I. Motion to Dismiss
Respondent has filed a motion to dismiss the petition on the ground that Petitioner filed his petition outside of the one-year limitation period provided for by 28 U.S.C. § 2244(d)(1).
Rule 4 of the Rules Governing Section 2254 Cases (Habeas Rules) allows a district court to dismiss a petition if it "plainly appears from the face of the petition and any exhibits annexed to it that the petitioner is not entitled to relief in the district court...."

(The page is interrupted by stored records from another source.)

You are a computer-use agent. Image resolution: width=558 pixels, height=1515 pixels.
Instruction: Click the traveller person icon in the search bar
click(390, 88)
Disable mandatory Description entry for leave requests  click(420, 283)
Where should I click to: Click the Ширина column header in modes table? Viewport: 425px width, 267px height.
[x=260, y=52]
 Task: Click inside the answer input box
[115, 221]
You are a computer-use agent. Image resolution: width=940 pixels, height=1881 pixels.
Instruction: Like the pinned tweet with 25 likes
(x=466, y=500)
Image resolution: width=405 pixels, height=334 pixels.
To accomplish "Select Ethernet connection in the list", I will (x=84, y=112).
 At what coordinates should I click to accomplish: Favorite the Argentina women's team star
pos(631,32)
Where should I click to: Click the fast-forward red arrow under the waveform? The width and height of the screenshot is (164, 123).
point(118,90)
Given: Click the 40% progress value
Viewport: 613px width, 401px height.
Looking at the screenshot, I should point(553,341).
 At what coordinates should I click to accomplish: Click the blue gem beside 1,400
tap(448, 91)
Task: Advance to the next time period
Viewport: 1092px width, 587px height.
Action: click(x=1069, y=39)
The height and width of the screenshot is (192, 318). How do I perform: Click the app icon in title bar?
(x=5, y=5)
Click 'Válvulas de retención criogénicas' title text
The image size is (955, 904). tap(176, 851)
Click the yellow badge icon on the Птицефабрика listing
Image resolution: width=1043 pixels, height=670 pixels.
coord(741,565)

The Ninth Circuit has allowed respondents to file motions to dismiss pursuant to Rule 4 instead of answers if the motion to dismiss attacks the pleadings by claiming that the petitioner has failed to exhaust state remedies or has violated the state's procedural rules. See, e.g., O'Bremski v. Maass, 915 F.2d 418, 420 (9th Cir. 1990) (using Rule 4 to evaluate a motion to dismiss a petition for failure to exhaust state remedies); White v. Lewis, 874 F.2d 599, 602-03 (9th Cir. 1989) (using Rule 4 to review a motion to dismiss for state procedural default); Hillery v. Pulley, 533 F.Supp. 1189, 1194 & n.12 (E.D. Cal. 1982) (same). Thus, a respondent may file a motion to dismiss after the Court orders the respondent to respond, and the Court should use Rule 4 standards to review a motion to dismiss filed before a formal answer. See, Hillery, 533 F. Supp. at 1194 & n. 12.
In this case, Respondent's motion to dismiss addresses the untimeliness of the petition pursuant to 28 U.S.C. 2244(d)(1). The material facts pertinent to the motion are mainly to be found in copies of the official records of state judicial proceedings which have been provided by Respondent and Petitioner, and as to which there is no factual dispute. Because Respondent has not filed a formal answer and because Respondent's motion to dismiss is similar in procedural standing to a motion to dismiss for failure to exhaust state remedies or for state procedural default, the Court will review Respondent's motion to dismiss pursuant to its authority under Rule 4.
II. The Limitations Period
On April 24, 1996, Congress enacted the Antiterrorism and Effective Death Penalty Act of 1996 (AEDPA), which applies to all petitions for writ of habeas corpus filed after its enactment. Lindh v. Murphy, 521 U.S. 320, 327 (1997); Jeffries v. Wood, 114 F.3d 1484, 1499 (9th Cir. 1997). Petitioner filed his petition for writ of habeas corpus on May 29, 2009. Thus, the AEDPA applies to the petition.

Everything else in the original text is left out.